- _PROBLEM DETAILS_
Gather every line of the data below that contains the string "link". Case matters.

++++++++++

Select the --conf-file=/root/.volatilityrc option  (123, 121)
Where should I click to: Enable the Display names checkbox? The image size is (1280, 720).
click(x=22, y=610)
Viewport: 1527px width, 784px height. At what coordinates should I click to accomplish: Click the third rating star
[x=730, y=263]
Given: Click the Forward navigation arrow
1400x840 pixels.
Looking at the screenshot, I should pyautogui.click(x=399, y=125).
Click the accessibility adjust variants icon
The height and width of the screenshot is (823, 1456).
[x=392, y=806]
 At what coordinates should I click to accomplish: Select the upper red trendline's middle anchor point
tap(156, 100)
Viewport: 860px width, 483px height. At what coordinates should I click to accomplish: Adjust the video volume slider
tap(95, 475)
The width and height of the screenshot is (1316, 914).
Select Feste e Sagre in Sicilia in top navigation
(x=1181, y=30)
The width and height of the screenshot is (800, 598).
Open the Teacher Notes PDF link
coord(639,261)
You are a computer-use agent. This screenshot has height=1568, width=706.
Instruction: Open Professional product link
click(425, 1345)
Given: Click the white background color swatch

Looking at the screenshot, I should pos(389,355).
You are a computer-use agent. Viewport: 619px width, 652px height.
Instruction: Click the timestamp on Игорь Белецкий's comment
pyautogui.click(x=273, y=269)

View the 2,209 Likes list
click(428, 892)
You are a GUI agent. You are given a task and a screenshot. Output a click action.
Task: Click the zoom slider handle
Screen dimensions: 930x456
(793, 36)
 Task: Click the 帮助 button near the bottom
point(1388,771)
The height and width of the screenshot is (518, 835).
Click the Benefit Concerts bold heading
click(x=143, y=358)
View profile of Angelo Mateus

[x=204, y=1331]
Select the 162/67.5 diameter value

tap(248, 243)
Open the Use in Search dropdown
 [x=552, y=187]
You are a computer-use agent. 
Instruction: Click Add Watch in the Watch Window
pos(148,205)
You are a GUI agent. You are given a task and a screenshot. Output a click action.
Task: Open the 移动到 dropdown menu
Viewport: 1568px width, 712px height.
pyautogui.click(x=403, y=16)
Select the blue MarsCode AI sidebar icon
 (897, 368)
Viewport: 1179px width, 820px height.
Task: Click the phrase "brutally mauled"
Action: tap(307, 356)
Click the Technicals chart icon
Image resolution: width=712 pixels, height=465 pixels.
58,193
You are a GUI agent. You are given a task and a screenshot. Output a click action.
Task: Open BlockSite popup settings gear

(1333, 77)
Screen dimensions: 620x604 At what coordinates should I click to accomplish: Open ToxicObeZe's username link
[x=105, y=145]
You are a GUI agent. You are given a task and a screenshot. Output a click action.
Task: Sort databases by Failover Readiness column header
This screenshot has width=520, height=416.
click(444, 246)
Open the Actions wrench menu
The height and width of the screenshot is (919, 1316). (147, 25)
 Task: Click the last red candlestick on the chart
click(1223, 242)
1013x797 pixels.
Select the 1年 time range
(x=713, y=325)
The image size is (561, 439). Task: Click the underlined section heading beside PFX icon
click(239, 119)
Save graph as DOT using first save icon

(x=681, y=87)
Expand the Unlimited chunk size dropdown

++++++++++

- _EXPECTED OUTPUT_
Open the Teacher Notes PDF link
Instruction: Open Professional product link
Screen dimensions: 620x604 At what coordinates should I click to accomplish: Open ToxicObeZe's username link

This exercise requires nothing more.